一方で、事件発生から既に58年、袴田氏は88歳、これまで袴田氏を支えてきた姉のひで子氏も91歳。年齢を考えると、これ以上、再審の審理が長引くことは社会的に許容されない。しかも、再審判決の「5点の衣類」のねつ造を認めた事実認定を控訴審で覆せる可能性は十分にあるとしても、では、「袴田事件冤罪」が、これ程までに国民の共通認識になっている以上、控訴審で最終的に有罪判決が出される可能性があるかと言えば、ほとんどない。
新聞各紙も社説で検察官控訴断念を強く求めており、実際に検察官が控訴を申立てた場合、検察組織が猛烈な社会的批判に晒されることは想像に難くない。
となると、強盗殺人という被害者・遺族がいる犯罪である以上、「法と証拠」に基づく検察の判断として不控訴の判断はあり得ない。
畝本総長談話の
《控訴して上級審の判断を仰ぐべき内容である》
というのが、検察としての「法と証拠」に基づく判断という趣旨なのであろう。それを検察として公言するのであれば、検事総長としても、それを貫き、控訴申立を行うしかなかった。
《袴田さんが、結果として相当な長期間にわたり法的地位が不安定な状況に置かれてきたことにも思いを致し、熟慮を重ねた結果、本判決につき検察が控訴し、その状況が継続することは相当ではない》
という、社会的観点から「不控訴判断」をするのであれば、検察の判断とは切り離して行うしかない。
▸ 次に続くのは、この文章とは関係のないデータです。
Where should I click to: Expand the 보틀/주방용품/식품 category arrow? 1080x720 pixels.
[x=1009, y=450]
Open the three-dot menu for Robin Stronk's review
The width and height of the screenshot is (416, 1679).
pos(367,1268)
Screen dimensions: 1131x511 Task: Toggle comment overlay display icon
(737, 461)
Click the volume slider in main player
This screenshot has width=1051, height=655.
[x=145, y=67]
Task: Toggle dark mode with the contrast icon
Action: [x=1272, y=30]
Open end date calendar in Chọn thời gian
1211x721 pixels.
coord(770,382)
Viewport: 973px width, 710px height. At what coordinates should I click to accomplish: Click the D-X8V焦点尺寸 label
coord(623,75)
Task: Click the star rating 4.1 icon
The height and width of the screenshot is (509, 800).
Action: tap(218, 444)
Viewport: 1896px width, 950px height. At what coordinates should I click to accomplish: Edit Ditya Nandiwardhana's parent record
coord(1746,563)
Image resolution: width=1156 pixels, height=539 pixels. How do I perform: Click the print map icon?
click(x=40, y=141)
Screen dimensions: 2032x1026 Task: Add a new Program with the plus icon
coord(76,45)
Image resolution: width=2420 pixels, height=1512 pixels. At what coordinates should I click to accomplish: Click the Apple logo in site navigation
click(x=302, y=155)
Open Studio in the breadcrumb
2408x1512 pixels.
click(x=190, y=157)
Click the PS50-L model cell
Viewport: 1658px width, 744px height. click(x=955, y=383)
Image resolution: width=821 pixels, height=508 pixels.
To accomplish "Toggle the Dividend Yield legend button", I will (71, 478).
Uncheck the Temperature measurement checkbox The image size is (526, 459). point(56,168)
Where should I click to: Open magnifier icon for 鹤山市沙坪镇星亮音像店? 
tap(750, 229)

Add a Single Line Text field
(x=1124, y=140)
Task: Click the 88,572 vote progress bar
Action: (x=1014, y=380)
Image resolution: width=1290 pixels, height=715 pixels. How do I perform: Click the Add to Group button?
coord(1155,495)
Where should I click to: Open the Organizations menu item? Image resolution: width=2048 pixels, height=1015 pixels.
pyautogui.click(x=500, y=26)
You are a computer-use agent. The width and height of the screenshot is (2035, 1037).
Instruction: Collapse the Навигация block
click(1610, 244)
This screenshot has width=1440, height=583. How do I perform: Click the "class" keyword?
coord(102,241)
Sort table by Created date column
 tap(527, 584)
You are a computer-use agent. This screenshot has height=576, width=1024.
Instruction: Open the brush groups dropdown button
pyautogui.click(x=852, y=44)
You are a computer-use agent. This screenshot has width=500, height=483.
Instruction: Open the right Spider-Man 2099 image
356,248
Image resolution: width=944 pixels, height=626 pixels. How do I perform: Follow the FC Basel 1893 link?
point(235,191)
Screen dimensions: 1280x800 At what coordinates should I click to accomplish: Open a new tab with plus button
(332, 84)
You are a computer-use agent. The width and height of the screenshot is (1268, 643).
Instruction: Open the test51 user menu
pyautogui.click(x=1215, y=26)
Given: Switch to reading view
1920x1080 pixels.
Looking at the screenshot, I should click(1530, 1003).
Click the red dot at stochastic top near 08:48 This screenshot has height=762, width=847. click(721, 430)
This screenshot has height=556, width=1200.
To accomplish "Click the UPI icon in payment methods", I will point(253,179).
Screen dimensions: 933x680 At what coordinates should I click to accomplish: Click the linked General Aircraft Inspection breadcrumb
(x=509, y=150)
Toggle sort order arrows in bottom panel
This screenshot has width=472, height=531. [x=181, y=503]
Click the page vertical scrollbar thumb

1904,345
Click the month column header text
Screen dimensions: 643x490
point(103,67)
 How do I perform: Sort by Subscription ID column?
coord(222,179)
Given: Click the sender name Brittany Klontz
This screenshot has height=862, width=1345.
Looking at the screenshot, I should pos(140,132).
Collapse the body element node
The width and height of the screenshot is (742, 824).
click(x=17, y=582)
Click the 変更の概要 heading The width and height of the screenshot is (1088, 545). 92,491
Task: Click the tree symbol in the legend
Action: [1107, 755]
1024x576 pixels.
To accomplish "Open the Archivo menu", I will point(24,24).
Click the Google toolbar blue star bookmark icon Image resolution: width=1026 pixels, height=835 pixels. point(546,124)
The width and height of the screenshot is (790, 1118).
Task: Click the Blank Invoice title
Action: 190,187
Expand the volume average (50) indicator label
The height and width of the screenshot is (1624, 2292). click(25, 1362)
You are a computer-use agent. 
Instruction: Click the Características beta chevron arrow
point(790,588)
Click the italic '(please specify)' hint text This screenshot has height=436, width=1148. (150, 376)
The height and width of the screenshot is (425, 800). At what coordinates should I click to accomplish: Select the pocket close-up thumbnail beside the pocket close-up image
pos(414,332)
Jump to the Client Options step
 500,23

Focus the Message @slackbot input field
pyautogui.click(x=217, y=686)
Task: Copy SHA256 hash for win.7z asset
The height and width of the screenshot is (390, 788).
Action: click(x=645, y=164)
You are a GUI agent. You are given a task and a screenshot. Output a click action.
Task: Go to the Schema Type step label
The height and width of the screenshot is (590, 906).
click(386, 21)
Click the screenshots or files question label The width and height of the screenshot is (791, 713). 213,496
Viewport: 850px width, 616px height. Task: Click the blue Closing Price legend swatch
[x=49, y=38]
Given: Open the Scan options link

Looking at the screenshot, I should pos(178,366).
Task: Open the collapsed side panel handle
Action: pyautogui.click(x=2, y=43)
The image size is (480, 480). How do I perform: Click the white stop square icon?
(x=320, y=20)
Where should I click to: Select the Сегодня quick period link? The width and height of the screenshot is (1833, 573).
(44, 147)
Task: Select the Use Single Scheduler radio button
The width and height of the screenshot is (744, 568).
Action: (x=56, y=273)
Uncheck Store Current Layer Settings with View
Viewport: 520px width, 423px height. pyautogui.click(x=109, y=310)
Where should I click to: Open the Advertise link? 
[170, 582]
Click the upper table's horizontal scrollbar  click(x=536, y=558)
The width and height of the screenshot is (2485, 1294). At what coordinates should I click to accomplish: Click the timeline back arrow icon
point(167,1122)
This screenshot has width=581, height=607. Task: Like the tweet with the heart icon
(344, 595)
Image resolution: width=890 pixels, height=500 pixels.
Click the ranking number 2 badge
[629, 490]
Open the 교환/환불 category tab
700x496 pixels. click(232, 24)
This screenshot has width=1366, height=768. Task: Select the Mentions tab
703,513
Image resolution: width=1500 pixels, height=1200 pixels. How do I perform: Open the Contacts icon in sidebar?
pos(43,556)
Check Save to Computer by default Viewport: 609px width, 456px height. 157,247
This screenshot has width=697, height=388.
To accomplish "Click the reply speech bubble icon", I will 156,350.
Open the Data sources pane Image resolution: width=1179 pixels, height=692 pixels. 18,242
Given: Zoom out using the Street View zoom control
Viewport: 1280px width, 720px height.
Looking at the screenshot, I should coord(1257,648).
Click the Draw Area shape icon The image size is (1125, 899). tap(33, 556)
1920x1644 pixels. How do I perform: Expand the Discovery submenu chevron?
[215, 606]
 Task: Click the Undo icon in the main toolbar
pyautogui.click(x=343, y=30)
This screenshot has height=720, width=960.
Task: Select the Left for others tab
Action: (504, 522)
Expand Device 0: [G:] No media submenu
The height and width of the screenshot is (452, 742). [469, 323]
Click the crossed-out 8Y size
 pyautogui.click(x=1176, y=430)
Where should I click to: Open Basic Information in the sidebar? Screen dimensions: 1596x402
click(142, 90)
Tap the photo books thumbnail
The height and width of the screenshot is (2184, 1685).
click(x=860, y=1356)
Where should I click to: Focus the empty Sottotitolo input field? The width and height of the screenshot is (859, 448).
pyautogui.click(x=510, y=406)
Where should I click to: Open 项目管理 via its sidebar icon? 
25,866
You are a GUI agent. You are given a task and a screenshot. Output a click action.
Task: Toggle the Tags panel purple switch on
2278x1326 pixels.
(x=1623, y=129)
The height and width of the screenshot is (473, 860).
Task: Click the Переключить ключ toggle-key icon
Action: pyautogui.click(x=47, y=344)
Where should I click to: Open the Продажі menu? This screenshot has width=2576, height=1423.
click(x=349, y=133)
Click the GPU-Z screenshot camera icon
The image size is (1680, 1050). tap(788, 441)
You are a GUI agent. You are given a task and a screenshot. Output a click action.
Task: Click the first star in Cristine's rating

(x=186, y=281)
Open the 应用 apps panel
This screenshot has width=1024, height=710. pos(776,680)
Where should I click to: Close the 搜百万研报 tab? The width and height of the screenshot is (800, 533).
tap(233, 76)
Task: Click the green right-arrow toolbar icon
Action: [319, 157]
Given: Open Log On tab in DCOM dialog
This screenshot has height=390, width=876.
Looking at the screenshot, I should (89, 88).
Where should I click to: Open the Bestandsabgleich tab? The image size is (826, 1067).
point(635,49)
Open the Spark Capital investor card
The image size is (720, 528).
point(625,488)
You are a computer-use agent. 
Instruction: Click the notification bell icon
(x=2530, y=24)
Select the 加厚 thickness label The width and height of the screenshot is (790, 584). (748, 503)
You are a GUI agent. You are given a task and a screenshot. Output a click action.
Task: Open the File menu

その解決の方法は、法務大臣が、指揮権に基づいて、検事総長に不控訴を指示することしかなかったのである。
誤った畝本総長談話の背景にある検察の「全能感」検事総長談話として公表するものである以上、畝本総長だけの見解ではなく、少なくとも、最高検が組織として判断した内容であろう。なぜ、そのような誤った判断を行ったのか。
そこには、検察の組織において、「法と証拠に基づく判断」の限界が正しく理解されず、あらゆることが検察の権限内で解決可能であるような「全能感」に支配されていることに根本的な問題があるように思われる。